### Exercise objective
Every line of the listing that follows must be written out unchanged.
•••
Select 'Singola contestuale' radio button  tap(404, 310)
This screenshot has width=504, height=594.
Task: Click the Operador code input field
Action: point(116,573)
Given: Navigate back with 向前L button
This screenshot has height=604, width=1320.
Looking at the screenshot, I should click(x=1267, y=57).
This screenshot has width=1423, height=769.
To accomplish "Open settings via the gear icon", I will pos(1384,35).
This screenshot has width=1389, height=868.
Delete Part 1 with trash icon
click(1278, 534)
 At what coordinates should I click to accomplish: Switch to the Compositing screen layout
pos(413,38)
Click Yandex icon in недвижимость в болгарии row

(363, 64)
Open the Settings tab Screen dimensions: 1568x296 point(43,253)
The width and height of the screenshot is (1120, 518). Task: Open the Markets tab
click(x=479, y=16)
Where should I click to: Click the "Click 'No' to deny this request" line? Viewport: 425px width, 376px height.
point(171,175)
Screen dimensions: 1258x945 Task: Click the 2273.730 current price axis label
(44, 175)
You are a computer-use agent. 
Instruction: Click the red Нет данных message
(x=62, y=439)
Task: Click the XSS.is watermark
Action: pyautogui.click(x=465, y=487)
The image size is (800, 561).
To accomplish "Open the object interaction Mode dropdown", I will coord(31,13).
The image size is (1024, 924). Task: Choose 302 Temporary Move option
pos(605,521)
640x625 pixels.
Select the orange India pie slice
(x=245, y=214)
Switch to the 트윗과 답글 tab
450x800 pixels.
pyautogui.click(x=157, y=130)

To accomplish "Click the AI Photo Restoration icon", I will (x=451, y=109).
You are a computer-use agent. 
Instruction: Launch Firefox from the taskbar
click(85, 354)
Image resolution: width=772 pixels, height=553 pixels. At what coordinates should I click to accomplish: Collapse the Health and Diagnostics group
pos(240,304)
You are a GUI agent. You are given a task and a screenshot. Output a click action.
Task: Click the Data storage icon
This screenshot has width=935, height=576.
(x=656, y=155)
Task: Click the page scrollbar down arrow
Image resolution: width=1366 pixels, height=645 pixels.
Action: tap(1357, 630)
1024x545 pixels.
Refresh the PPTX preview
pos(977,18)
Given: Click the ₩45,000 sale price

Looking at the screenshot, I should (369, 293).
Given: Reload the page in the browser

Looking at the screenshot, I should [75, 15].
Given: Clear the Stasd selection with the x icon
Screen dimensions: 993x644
•••
### Result for this exercise
Select 'Singola contestuale' radio button  tap(404, 310)
This screenshot has width=504, height=594.
Task: Click the Operador code input field
Action: point(116,573)
Given: Navigate back with 向前L button
This screenshot has height=604, width=1320.
Looking at the screenshot, I should click(x=1267, y=57).
This screenshot has width=1423, height=769.
To accomplish "Open settings via the gear icon", I will pos(1384,35).
This screenshot has width=1389, height=868.
Delete Part 1 with trash icon
click(1278, 534)
 At what coordinates should I click to accomplish: Switch to the Compositing screen layout
pos(413,38)
Click Yandex icon in недвижимость в болгарии row

(363, 64)
Open the Settings tab Screen dimensions: 1568x296 point(43,253)
The width and height of the screenshot is (1120, 518). Task: Open the Markets tab
click(x=479, y=16)
Where should I click to: Click the "Click 'No' to deny this request" line? Viewport: 425px width, 376px height.
point(171,175)
Screen dimensions: 1258x945 Task: Click the 2273.730 current price axis label
(44, 175)
You are a computer-use agent. 
Instruction: Click the red Нет данных message
(x=62, y=439)
Task: Click the XSS.is watermark
Action: pyautogui.click(x=465, y=487)
The image size is (800, 561).
To accomplish "Open the object interaction Mode dropdown", I will coord(31,13).
The image size is (1024, 924). Task: Choose 302 Temporary Move option
pos(605,521)
640x625 pixels.
Select the orange India pie slice
(x=245, y=214)
Switch to the 트윗과 답글 tab
450x800 pixels.
pyautogui.click(x=157, y=130)

To accomplish "Click the AI Photo Restoration icon", I will (x=451, y=109).
You are a computer-use agent. 
Instruction: Launch Firefox from the taskbar
click(85, 354)
Image resolution: width=772 pixels, height=553 pixels. At what coordinates should I click to accomplish: Collapse the Health and Diagnostics group
pos(240,304)
You are a GUI agent. You are given a task and a screenshot. Output a click action.
Task: Click the Data storage icon
This screenshot has width=935, height=576.
(x=656, y=155)
Task: Click the page scrollbar down arrow
Image resolution: width=1366 pixels, height=645 pixels.
Action: tap(1357, 630)
1024x545 pixels.
Refresh the PPTX preview
pos(977,18)
Given: Click the ₩45,000 sale price

Looking at the screenshot, I should (369, 293).
Given: Reload the page in the browser

Looking at the screenshot, I should [75, 15].
Given: Clear the Stasd selection with the x icon
Screen dimensions: 993x644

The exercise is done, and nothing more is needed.